Du point de vue des importations, des baisses sont constatées. Qu'est-ce que cela vous inspire ?
Les importations ont reculé à 544,8 milliards de FCfa en décembre, contre 713,3 milliards en novembre, soit une baisse de 23,6 %. Cette diminution est principalement liée à la forte contraction des achats de matériels de transport ainsi qu'au recul des importations de produits pharmaceutiques et de sucre. Il convient de rester prudent dans l'interprétation. Les données mensuelles peuvent être influencées par des opérations ponctuelles ou des livraisons exceptionnelles. En revanche, combinée à la hausse des exportations, cette baisse contribue mécaniquement à l'amélioration du solde commercial. Sur le plan macroéconomique, cela réduit temporairement la pression sur la balance des paiements.
Ces derniers mois, le déficit de la balance commerciale connaît une tendance baissière. Quelle lecture en faites-vous ?

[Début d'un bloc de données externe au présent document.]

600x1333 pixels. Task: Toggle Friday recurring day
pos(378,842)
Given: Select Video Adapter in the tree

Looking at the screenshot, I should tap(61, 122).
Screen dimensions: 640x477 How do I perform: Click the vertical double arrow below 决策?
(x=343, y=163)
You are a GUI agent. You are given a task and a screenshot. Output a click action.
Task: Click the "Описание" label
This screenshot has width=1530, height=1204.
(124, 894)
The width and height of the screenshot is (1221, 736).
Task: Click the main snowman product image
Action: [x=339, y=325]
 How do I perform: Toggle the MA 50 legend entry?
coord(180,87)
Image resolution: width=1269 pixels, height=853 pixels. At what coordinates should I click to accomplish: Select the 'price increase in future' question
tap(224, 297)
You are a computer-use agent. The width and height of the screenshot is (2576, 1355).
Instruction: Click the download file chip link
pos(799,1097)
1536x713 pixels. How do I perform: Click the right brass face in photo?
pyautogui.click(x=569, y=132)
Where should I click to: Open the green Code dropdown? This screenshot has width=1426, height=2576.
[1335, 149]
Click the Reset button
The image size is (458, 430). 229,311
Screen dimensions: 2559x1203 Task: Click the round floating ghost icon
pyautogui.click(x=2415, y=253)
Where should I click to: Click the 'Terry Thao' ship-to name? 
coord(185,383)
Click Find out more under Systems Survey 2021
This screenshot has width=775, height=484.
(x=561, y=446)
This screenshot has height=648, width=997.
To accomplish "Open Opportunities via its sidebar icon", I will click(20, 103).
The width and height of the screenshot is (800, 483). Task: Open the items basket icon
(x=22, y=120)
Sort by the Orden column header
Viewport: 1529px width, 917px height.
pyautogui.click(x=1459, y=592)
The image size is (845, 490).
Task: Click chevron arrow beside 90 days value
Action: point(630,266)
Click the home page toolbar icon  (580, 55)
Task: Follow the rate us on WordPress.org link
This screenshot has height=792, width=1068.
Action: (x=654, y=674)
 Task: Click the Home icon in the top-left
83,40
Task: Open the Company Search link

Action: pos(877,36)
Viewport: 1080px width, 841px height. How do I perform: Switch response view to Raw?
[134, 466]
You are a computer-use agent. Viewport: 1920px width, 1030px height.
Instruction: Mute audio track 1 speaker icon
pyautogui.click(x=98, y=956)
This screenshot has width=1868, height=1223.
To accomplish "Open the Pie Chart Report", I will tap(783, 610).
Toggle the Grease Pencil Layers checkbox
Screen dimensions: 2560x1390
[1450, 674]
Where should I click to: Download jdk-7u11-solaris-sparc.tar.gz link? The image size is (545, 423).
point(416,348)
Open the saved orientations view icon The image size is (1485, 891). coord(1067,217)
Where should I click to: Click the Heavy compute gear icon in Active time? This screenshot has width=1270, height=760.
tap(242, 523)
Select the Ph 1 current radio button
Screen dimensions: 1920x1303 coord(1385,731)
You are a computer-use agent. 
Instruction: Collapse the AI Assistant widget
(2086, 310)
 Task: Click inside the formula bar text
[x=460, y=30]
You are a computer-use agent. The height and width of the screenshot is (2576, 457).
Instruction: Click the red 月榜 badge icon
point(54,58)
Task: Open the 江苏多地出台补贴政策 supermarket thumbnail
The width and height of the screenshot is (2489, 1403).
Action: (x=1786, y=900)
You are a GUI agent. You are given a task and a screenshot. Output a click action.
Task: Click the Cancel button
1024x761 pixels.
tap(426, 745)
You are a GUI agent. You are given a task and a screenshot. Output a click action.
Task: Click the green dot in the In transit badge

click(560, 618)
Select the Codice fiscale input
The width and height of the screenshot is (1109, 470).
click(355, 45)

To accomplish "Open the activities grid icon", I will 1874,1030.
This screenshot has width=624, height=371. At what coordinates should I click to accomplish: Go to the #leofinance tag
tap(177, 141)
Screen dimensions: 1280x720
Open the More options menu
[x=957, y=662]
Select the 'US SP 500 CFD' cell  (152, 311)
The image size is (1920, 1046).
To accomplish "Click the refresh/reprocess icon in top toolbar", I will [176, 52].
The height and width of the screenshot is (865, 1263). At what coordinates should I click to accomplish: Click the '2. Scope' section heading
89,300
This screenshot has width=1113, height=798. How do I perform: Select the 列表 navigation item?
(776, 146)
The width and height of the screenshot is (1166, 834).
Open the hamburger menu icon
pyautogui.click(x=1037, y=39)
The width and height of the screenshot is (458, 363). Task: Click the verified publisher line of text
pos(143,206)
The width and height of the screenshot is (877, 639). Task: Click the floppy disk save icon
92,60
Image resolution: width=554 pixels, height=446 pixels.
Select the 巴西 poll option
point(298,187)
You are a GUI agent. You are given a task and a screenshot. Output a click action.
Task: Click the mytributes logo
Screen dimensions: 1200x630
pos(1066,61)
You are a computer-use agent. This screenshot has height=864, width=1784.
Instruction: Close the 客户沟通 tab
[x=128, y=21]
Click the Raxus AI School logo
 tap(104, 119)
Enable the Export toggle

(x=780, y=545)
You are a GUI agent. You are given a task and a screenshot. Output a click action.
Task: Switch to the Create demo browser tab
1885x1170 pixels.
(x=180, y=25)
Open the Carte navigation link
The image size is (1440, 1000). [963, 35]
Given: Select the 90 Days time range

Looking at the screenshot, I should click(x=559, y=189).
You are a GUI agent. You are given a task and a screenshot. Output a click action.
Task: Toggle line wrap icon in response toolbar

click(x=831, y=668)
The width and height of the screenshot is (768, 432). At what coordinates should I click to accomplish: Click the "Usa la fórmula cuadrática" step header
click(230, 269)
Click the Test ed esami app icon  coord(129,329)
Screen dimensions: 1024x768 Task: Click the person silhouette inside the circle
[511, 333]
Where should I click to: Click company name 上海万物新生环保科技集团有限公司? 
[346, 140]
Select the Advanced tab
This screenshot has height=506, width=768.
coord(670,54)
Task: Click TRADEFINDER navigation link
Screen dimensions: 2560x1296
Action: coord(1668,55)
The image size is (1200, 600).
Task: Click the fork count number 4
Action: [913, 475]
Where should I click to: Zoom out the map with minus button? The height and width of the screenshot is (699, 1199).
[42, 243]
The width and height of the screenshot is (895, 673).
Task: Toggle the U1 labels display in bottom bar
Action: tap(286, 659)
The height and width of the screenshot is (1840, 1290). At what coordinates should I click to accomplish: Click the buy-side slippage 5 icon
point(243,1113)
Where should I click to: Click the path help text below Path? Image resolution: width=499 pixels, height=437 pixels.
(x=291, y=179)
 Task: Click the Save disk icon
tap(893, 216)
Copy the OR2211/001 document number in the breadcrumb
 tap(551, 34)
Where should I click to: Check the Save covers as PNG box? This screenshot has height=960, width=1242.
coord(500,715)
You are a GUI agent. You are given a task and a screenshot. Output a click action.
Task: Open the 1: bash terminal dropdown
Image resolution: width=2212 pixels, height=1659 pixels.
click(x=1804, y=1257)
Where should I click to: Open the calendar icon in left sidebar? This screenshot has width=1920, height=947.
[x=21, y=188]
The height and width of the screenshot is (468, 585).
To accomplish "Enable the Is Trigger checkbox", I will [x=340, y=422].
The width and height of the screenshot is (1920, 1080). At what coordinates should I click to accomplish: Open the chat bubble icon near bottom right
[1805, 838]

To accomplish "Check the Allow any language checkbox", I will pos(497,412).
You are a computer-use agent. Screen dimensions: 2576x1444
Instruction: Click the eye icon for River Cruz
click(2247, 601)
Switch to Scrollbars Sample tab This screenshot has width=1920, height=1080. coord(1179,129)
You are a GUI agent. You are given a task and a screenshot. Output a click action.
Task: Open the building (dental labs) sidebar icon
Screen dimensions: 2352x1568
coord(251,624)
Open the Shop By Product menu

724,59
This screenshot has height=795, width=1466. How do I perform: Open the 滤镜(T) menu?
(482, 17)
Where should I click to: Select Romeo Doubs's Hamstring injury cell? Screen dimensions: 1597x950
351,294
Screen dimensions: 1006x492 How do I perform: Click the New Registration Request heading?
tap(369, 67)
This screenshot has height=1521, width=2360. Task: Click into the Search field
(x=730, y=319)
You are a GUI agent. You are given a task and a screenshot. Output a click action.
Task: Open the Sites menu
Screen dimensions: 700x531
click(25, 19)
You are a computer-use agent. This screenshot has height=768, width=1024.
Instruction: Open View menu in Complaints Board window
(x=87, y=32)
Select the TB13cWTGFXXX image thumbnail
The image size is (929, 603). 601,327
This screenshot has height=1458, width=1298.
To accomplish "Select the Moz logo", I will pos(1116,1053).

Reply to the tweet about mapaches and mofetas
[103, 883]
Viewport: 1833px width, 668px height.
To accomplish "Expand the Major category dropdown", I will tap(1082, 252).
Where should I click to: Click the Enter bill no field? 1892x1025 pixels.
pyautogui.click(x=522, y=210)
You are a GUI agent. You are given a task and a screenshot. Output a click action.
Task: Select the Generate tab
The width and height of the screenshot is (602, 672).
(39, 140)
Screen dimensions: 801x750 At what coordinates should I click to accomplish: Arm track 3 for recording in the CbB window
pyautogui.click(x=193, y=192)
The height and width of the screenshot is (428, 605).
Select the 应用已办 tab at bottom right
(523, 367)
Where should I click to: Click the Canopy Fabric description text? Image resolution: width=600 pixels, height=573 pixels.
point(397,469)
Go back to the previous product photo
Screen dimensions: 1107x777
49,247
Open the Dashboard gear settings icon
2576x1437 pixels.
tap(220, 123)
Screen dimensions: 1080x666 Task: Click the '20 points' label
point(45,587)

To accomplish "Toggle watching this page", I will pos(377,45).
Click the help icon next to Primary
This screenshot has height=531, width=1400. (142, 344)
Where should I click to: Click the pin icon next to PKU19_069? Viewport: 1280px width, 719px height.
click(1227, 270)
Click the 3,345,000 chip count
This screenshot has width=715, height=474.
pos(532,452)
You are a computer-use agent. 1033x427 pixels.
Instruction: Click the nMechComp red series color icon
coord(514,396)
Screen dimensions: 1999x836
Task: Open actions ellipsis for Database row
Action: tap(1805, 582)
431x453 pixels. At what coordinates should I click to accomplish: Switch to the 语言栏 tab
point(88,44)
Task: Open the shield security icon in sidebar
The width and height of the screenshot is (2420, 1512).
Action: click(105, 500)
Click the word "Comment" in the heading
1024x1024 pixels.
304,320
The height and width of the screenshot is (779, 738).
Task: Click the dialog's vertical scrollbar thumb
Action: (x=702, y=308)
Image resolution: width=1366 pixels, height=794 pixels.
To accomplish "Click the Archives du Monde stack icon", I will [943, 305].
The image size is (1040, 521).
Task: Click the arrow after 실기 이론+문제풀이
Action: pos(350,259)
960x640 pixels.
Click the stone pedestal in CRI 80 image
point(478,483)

En décembre 2025, le solde commercial est redevenu excédentaire (+280,5 milliards de FCfa), après un déficit de -389,7 milliards le mois précédent. En cumul annuel, le déficit s'établit à -1343,9 milliards de FCfa à fin décembre 2025, contre -3252,3 milliards un an auparavant. La réduction est significative. Cette évolution traduit l'effet de la montée en puissance des exportations extractives, notamment l'or et les hydrocarbures. Le pays génère davantage de recettes en devises ; ce qui améliore sa position extérieure. Cependant, cette amélioration reste concentrée sur un nombre limité de produits à forte volatilité des prix internationaux. La soutenabilité de cette tendance dépendra donc de l'évolution des cours et des volumes exportés.
Comment appréhendez-vous les perspectives des échanges commerciaux du Sénégal pour l'année 2026 ?
Les perspectives pour 2026 apparaissent globalement favorables. La production pétrolière issue de Sangomar et le développement du projet gazier Grand Tortue Ahmeyim devraient continuer de soutenir les exportations. Le secteur aurifère, renforcé par l'entrée en production de Boto, devrait également contribuer positivement, sous réserve du maintien des cours internationaux. Toutefois, l'impact budgétaire restera progressif. Dans le secteur aurifère, les royalties sont fixes ; ce qui limite l'effet multiplicateur en période de hausse des prix.
Dans le secteur pétrolier, l'amortissement initial des investissements réduit temporairement la part de profit revenant à l'État. À moyen terme, si les volumes augmentent et que les coûts d'investissement sont absorbés, les flux financiers vers l'économie nationale devraient s'accroître. L'enjeu stratégique pour 2026 sera de transformer cette amélioration des exportations en diversification productive et en renforcement de la valeur ajoutée locale.